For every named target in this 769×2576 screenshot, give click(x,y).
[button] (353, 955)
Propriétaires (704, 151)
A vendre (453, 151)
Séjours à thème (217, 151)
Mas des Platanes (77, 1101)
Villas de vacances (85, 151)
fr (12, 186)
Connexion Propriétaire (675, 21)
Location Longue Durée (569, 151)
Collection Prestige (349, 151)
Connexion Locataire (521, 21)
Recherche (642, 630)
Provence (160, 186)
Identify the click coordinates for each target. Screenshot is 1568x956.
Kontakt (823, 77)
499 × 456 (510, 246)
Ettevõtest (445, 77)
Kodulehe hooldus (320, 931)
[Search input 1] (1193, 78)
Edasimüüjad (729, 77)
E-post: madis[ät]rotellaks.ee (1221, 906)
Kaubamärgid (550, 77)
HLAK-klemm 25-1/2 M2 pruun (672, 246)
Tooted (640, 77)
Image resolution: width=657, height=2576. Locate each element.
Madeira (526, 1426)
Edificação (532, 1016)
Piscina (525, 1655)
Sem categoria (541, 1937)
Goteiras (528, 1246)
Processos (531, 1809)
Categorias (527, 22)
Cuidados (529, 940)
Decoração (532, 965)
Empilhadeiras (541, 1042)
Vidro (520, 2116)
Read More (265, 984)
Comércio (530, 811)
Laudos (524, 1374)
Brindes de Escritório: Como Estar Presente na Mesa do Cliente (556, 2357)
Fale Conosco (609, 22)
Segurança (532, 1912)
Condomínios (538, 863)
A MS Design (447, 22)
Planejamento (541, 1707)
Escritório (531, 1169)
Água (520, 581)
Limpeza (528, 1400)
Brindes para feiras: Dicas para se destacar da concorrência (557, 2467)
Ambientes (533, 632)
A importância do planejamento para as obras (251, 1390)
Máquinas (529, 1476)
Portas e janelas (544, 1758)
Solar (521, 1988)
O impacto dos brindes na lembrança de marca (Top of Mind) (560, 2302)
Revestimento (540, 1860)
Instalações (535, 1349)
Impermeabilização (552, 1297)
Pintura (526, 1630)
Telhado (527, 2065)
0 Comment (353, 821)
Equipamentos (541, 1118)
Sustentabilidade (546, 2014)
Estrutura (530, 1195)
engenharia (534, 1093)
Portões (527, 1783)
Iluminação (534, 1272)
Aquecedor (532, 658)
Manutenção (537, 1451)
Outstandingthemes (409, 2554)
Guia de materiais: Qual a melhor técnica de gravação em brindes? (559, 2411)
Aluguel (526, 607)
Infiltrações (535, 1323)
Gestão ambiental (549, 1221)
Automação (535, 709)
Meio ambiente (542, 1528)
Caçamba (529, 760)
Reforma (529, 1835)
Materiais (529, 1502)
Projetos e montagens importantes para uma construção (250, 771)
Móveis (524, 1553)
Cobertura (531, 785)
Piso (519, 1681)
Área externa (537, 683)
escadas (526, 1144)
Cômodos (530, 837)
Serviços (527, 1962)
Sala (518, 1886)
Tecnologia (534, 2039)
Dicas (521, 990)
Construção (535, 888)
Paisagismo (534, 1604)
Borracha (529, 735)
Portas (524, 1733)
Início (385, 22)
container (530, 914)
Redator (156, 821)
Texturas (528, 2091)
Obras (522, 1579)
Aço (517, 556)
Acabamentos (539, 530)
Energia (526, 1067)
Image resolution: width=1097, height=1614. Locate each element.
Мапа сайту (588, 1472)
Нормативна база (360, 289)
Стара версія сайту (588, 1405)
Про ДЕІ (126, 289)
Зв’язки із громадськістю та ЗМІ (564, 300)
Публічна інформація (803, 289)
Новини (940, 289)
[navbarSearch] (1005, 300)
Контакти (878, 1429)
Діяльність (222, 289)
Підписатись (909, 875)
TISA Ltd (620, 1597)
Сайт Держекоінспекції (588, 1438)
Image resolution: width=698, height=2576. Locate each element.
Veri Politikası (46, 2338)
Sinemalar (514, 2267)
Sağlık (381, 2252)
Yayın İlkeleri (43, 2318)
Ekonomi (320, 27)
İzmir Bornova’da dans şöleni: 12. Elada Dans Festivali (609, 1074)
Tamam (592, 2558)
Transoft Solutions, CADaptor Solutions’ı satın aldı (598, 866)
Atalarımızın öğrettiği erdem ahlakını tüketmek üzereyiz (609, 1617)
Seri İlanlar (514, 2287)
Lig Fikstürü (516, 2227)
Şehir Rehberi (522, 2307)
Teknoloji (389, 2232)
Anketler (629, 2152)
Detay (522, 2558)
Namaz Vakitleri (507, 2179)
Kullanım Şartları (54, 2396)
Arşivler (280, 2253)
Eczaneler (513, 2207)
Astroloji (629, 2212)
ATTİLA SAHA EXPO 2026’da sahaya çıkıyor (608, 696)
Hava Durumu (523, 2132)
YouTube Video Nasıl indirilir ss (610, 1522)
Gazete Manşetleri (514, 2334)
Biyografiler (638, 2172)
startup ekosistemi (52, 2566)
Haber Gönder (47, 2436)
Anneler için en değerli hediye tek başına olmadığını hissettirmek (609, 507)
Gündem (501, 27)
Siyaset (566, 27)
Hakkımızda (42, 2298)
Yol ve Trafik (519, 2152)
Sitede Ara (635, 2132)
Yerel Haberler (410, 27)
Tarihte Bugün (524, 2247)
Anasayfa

-------------------------

▸ What is needed:
Turn every one of the records above into a Markdown table with two columns, No and Entry. Number each non-blank line in order under No, put that line under Entry, and omit blank lines.

▸ Reply to the task:
| No | Entry |
|---|---|
| 1 | For every named target in this 769×2576 screenshot, give click(x,y). |
| 2 | [button] (353, 955) |
| 3 | Propriétaires (704, 151) |
| 4 | A vendre (453, 151) |
| 5 | Séjours à thème (217, 151) |
| 6 | Mas des Platanes (77, 1101) |
| 7 | Villas de vacances (85, 151) |
| 8 | fr (12, 186) |
| 9 | Connexion Propriétaire (675, 21) |
| 10 | Location Longue Durée (569, 151) |
| 11 | Collection Prestige (349, 151) |
| 12 | Connexion Locataire (521, 21) |
| 13 | Recherche (642, 630) |
| 14 | Provence (160, 186) |
| 15 | Identify the click coordinates for each target. Screenshot is 1568x956. |
| 16 | Kontakt (823, 77) |
| 17 | 499 × 456 (510, 246) |
| 18 | Ettevõtest (445, 77) |
| 19 | Kodulehe hooldus (320, 931) |
| 20 | [Search input 1] (1193, 78) |
| 21 | Edasimüüjad (729, 77) |
| 22 | E-post: madis[ät]rotellaks.ee (1221, 906) |
| 23 | Kaubamärgid (550, 77) |
| 24 | HLAK-klemm 25-1/2 M2 pruun (672, 246) |
| 25 | Tooted (640, 77) |
| 26 | Image resolution: width=657, height=2576. Locate each element. |
| 27 | Madeira (526, 1426) |
| 28 | Edificação (532, 1016) |
| 29 | Piscina (525, 1655) |
| 30 | Sem categoria (541, 1937) |
| 31 | Goteiras (528, 1246) |
| 32 | Processos (531, 1809) |
| 33 | Categorias (527, 22) |
| 34 | Cuidados (529, 940) |
| 35 | Decoração (532, 965) |
| 36 | Empilhadeiras (541, 1042) |
| 37 | Vidro (520, 2116) |
| 38 | Read More (265, 984) |
| 39 | Comércio (530, 811) |
| 40 | Laudos (524, 1374) |
| 41 | Brindes de Escritório: Como Estar Presente na Mesa do Cliente (556, 2357) |
| 42 | Fale Conosco (609, 22) |
| 43 | Segurança (532, 1912) |
| 44 | Condomínios (538, 863) |
| 45 | A MS Design (447, 22) |
| 46 | Planejamento (541, 1707) |
| 47 | Escritório (531, 1169) |
| 48 | Água (520, 581) |
| 49 | Limpeza (528, 1400) |
| 50 | Brindes para feiras: Dicas para se destacar da concorrência (557, 2467) |
| 51 | Ambientes (533, 632) |
| 52 | A importância do planejamento para as obras (251, 1390) |
| 53 | Máquinas (529, 1476) |
| 54 | Portas e janelas (544, 1758) |
| 55 | Solar (521, 1988) |
| 56 | O impacto dos brindes na lembrança de marca (Top of Mind) (560, 2302) |
| 57 | Revestimento (540, 1860) |
| 58 | Instalações (535, 1349) |
| 59 | Impermeabilização (552, 1297) |
| 60 | Pintura (526, 1630) |
| 61 | Telhado (527, 2065) |
| 62 | 0 Comment (353, 821) |
| 63 | Equipamentos (541, 1118) |
| 64 | Sustentabilidade (546, 2014) |
| 65 | Estrutura (530, 1195) |
| 66 | engenharia (534, 1093) |
| 67 | Portões (527, 1783) |
| 68 | Iluminação (534, 1272) |
| 69 | Aquecedor (532, 658) |
| 70 | Manutenção (537, 1451) |
| 71 | Outstandingthemes (409, 2554) |
| 72 | Guia de materiais: Qual a melhor técnica de gravação em brindes? (559, 2411) |
| 73 | Aluguel (526, 607) |
| 74 | Infiltrações (535, 1323) |
| 75 | Gestão ambiental (549, 1221) |
| 76 | Automação (535, 709) |
| 77 | Meio ambiente (542, 1528) |
| 78 | Caçamba (529, 760) |
| 79 | Reforma (529, 1835) |
| 80 | Materiais (529, 1502) |
| 81 | Projetos e montagens importantes para uma construção (250, 771) |
| 82 | Móveis (524, 1553) |
| 83 | Cobertura (531, 785) |
| 84 | Piso (519, 1681) |
| 85 | Área externa (537, 683) |
| 86 | escadas (526, 1144) |
| 87 | Cômodos (530, 837) |
| 88 | Serviços (527, 1962) |
| 89 | Sala (518, 1886) |
| 90 | Tecnologia (534, 2039) |
| 91 | Dicas (521, 990) |
| 92 | Construção (535, 888) |
| 93 | Paisagismo (534, 1604) |
| 94 | Borracha (529, 735) |
| 95 | Portas (524, 1733) |
| 96 | Início (385, 22) |
| 97 | container (530, 914) |
| 98 | Redator (156, 821) |
| 99 | Texturas (528, 2091) |
| 100 | Obras (522, 1579) |
| 101 | Aço (517, 556) |
| 102 | Acabamentos (539, 530) |
| 103 | Energia (526, 1067) |
| 104 | Image resolution: width=1097, height=1614. Locate each element. |
| 105 | Мапа сайту (588, 1472) |
| 106 | Нормативна база (360, 289) |
| 107 | Стара версія сайту (588, 1405) |
| 108 | Про ДЕІ (126, 289) |
| 109 | Зв’язки із громадськістю та ЗМІ (564, 300) |
| 110 | Публічна інформація (803, 289) |
| 111 | Новини (940, 289) |
| 112 | [navbarSearch] (1005, 300) |
| 113 | Контакти (878, 1429) |
| 114 | Діяльність (222, 289) |
| 115 | Підписатись (909, 875) |
| 116 | TISA Ltd (620, 1597) |
| 117 | Сайт Держекоінспекції (588, 1438) |
| 118 | Image resolution: width=698, height=2576. Locate each element. |
| 119 | Veri Politikası (46, 2338) |
| 120 | Sinemalar (514, 2267) |
| 121 | Sağlık (381, 2252) |
| 122 | Yayın İlkeleri (43, 2318) |
| 123 | Ekonomi (320, 27) |
| 124 | İzmir Bornova’da dans şöleni: 12. Elada Dans Festivali (609, 1074) |
| 125 | Tamam (592, 2558) |
| 126 | Transoft Solutions, CADaptor Solutions’ı satın aldı (598, 866) |
| 127 | Atalarımızın öğrettiği erdem ahlakını tüketmek üzereyiz (609, 1617) |
| 128 | Seri İlanlar (514, 2287) |
| 129 | Lig Fikstürü (516, 2227) |
| 130 | Şehir Rehberi (522, 2307) |
| 131 | Teknoloji (389, 2232) |
| 132 | Anketler (629, 2152) |
| 133 | Detay (522, 2558) |
| 134 | Namaz Vakitleri (507, 2179) |
| 135 | Kullanım Şartları (54, 2396) |
| 136 | Arşivler (280, 2253) |
| 137 | Eczaneler (513, 2207) |
| 138 | Astroloji (629, 2212) |
| 139 | ATTİLA SAHA EXPO 2026’da sahaya çıkıyor (608, 696) |
| 140 | Hava Durumu (523, 2132) |
| 141 | YouTube Video Nasıl indirilir ss (610, 1522) |
| 142 | Gazete Manşetleri (514, 2334) |
| 143 | Biyografiler (638, 2172) |
| 144 | startup ekosistemi (52, 2566) |
| 145 | Haber Gönder (47, 2436) |
| 146 | Anneler için en değerli hediye tek başına olmadığını hissettirmek (609, 507) |
| 147 | Gündem (501, 27) |
| 148 | Siyaset (566, 27) |
| 149 | Hakkımızda (42, 2298) |
| 150 | Yol ve Trafik (519, 2152) |
| 151 | Sitede Ara (635, 2132) |
| 152 | Yerel Haberler (410, 27) |
| 153 | Tarihte Bugün (524, 2247) |
| 154 | Anasayfa |